01.03.2018, 14:21 Uhr

„Jungs können für Überraschung sorgen“ Abensberger Judo-Nachwuchs will sich in Wanne-Eickel beweisen

Leon Zitzelsberger, Kevin Abeltshauser, Cheftrainer Jürgen Öchsner und Michael Weber. (Foto: Jürgen Öchsner/privat)Leon Zitzelsberger, Kevin Abeltshauser, Cheftrainer Jürgen Öchsner und Michael Weber. (Foto: Jürgen Öchsner/privat)

Vier Judoka des TSV Abensberg reisen am kommenden Wochenende nach Wanne-Eickel, um sich auf höchster nationaler Ebene mit ihren Altersgenossen zu messen. Für die Babonen an den Start gehen Leon Zitzelsberger (bis 50 Kilo), Kevin Abeltshauser (bis 60 Kilo), Michael Weber (über 90 Kilo) sowie Raffaela Igl (bis 70 Kilo).

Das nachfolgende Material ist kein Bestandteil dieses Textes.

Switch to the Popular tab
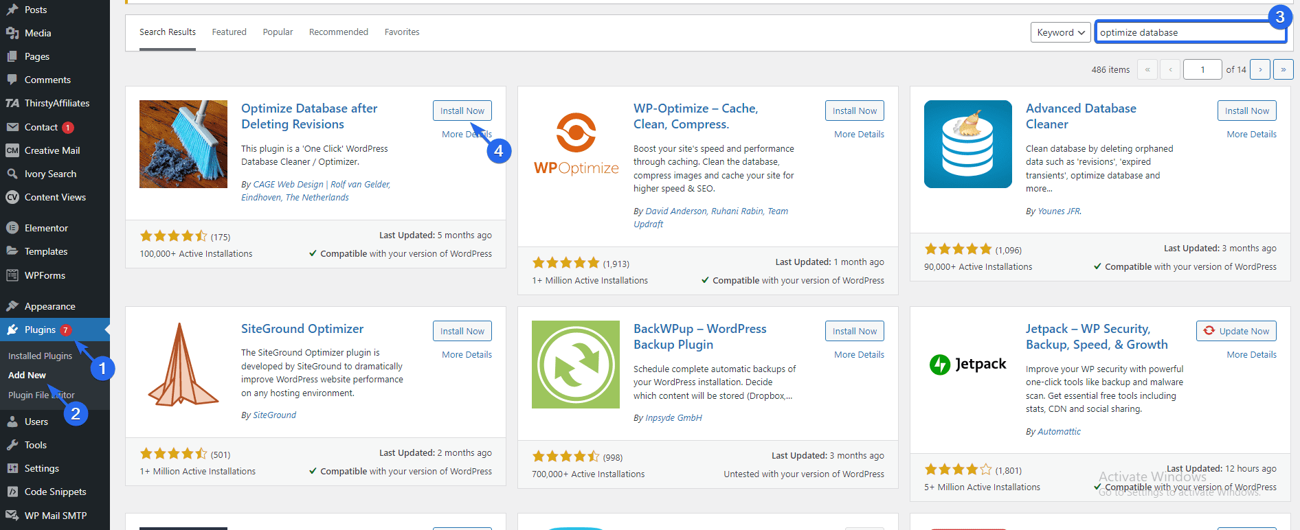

ABENSBERG Bei den männlichen Startern sieht TSV Trainer Öchsner „viel Potential“, wenngleich er die Erwartungshaltung gezielt nach unten schraubt. „Das Niveau ist auch dieses Jahr wieder sehr hoch, letztlich wird die jeweilige Tagesform darüber entscheiden, wie weit es gehen kann“, so der Übungsleiter.

Hoch hinaus schaffte es Leichtgewichtler Zitzelsberger schon im vergangenen Jahr, als er, damals noch in der Gewichtsklasse bis 46 Kilo, die Bronzemedaille ergatterte. Mit seinem Vizemeistertitel bei den Süddeutschen Meisterschaften in diesem Jahr sieht Öchsner seinen Athleten „in guter Form“ und glaubt an eine „sehr gute Platzierung“.

Eine Medaille ist auch das Ziel von Kevin Abeltshauser. Nachdem es bei den Süddeutschen Meisterschaften nicht ganz für den Titelgewinn gereicht hatte, möchte Abeltshauser nun eine Ebene höher Aufsehen erregen.

Einen „schweren Verlauf“ prognostiziert Trainer Öchsner seinem dritten Sportler, Michael Weber: „Ich weiß, dass Michi sehr motiviert ist, und nach vorne will. Er kann das auch schaffen, jedoch muss er dafür das komplette Turnier hindurch auf Top - Niveau agieren“.

„Rechne fest damit, dass Raffaela ihre Klasse unter Beweis stellen wird“

Wenig Sorgen macht sich der Coach bei seiner Musterathletin Raffaela Igl. „Wenn sie ihre Leistung so abruft, wie ich das von ihr kenne, kämpft sie ganz klar um die Goldmedaille mit“, meint Öchsner stolz. Ein Blick auf die frisch erschienene Weltrangliste erklärt Öchsners Optimismus. Die Rottenburgerin steht mit deutlichem Abstand auf Platz 1 der Welt,Igls Formkurve scheint nicht nach unten zu gehen. „Interessant werden könnte jedoch ein Zusammentreffen mit Cheyenne Schneider“, so Öchsner. Schneider belegt derzeit einen ebenfalls hervorragenden zehnten Platz auf der Weltrangliste. 329 Punkte Unterschied im Ranking zwischen Igl und ihrer Kontrahentin sollten der Babonin jedoch genug Selbstvertrauen geben, auch diese Herausforderung meistern zu können.